### Exercise details
If a line in the listing contains "computer", copy it out whole.

### Given information
▽
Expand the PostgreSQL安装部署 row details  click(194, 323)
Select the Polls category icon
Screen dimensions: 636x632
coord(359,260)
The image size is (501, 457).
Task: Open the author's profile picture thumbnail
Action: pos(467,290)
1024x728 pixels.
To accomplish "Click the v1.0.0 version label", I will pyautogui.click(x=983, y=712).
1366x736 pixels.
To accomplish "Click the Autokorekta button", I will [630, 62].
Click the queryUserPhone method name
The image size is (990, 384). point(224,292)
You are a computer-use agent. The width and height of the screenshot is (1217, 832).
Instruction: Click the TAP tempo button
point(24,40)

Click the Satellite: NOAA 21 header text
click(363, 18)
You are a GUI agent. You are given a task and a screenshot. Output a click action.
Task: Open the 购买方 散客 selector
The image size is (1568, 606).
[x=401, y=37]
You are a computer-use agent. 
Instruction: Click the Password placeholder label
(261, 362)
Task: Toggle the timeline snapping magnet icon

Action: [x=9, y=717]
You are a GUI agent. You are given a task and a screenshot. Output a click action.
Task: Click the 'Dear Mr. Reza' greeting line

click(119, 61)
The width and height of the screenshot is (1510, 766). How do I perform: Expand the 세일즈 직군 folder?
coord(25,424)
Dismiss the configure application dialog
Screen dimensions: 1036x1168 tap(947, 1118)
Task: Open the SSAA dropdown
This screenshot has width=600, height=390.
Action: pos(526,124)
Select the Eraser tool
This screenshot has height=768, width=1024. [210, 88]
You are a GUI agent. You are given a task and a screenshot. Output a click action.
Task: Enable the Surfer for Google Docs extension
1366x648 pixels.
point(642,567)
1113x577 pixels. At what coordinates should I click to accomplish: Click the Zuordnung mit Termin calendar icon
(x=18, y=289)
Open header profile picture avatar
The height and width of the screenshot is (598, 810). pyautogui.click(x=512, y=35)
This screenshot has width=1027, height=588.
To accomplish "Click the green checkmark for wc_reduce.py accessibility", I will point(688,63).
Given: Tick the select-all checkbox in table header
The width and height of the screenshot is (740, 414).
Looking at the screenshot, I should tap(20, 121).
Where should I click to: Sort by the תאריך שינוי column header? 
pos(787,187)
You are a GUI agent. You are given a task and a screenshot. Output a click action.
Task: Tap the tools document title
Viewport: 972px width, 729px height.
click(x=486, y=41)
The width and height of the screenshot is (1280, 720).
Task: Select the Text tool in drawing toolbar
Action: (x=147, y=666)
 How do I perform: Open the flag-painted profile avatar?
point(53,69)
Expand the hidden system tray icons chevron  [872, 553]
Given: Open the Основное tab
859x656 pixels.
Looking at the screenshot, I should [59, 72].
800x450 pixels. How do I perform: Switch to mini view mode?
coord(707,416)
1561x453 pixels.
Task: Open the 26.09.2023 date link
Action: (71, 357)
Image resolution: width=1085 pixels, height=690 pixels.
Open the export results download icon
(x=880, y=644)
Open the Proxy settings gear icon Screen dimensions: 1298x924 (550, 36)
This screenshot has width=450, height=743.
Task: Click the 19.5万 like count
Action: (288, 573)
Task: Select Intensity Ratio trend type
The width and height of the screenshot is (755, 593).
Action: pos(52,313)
△
### Expected answer
You are a computer-use agent. The width and height of the screenshot is (1217, 832).
You are a computer-use agent. 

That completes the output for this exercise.